Stored items:
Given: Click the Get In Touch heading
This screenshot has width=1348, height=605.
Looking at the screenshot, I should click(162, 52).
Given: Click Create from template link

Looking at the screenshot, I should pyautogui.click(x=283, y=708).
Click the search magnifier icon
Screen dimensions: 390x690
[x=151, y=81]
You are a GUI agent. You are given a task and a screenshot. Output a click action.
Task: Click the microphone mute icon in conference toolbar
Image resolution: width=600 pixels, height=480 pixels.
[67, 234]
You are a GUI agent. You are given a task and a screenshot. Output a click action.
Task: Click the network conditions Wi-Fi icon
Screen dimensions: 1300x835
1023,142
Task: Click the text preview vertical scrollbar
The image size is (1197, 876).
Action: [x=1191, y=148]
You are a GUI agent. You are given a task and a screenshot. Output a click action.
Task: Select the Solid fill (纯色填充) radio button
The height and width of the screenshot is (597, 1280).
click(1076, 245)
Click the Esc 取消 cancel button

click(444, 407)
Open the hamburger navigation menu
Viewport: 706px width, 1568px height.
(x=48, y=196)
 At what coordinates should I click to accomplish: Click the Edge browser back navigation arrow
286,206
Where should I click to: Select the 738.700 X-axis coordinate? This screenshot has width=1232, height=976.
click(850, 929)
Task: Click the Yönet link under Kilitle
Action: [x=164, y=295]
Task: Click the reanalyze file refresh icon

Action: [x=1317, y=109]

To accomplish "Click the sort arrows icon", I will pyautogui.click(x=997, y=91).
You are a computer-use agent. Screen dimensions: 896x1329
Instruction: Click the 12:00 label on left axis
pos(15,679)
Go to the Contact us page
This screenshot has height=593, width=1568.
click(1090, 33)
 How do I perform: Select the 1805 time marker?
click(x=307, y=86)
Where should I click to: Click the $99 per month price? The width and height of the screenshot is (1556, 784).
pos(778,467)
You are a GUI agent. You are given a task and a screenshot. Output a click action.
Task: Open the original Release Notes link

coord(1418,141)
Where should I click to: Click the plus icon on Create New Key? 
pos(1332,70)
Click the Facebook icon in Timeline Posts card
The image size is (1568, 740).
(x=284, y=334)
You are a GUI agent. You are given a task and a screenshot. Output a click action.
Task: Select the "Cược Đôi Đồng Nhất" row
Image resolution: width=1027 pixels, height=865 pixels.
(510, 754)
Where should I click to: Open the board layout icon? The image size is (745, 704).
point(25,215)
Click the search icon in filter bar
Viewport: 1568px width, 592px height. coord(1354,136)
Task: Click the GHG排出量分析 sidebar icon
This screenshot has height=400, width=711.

• **What the task asks**
Each of the lines from the one that contains "Image resolution: width=1027" through the last line of the data needs to be repeated exactly, with no others.

• **Solution for this exercise**
Image resolution: width=1027 pixels, height=865 pixels.
(510, 754)
Where should I click to: Open the board layout icon? The image size is (745, 704).
point(25,215)
Click the search icon in filter bar
Viewport: 1568px width, 592px height. coord(1354,136)
Task: Click the GHG排出量分析 sidebar icon
This screenshot has height=400, width=711.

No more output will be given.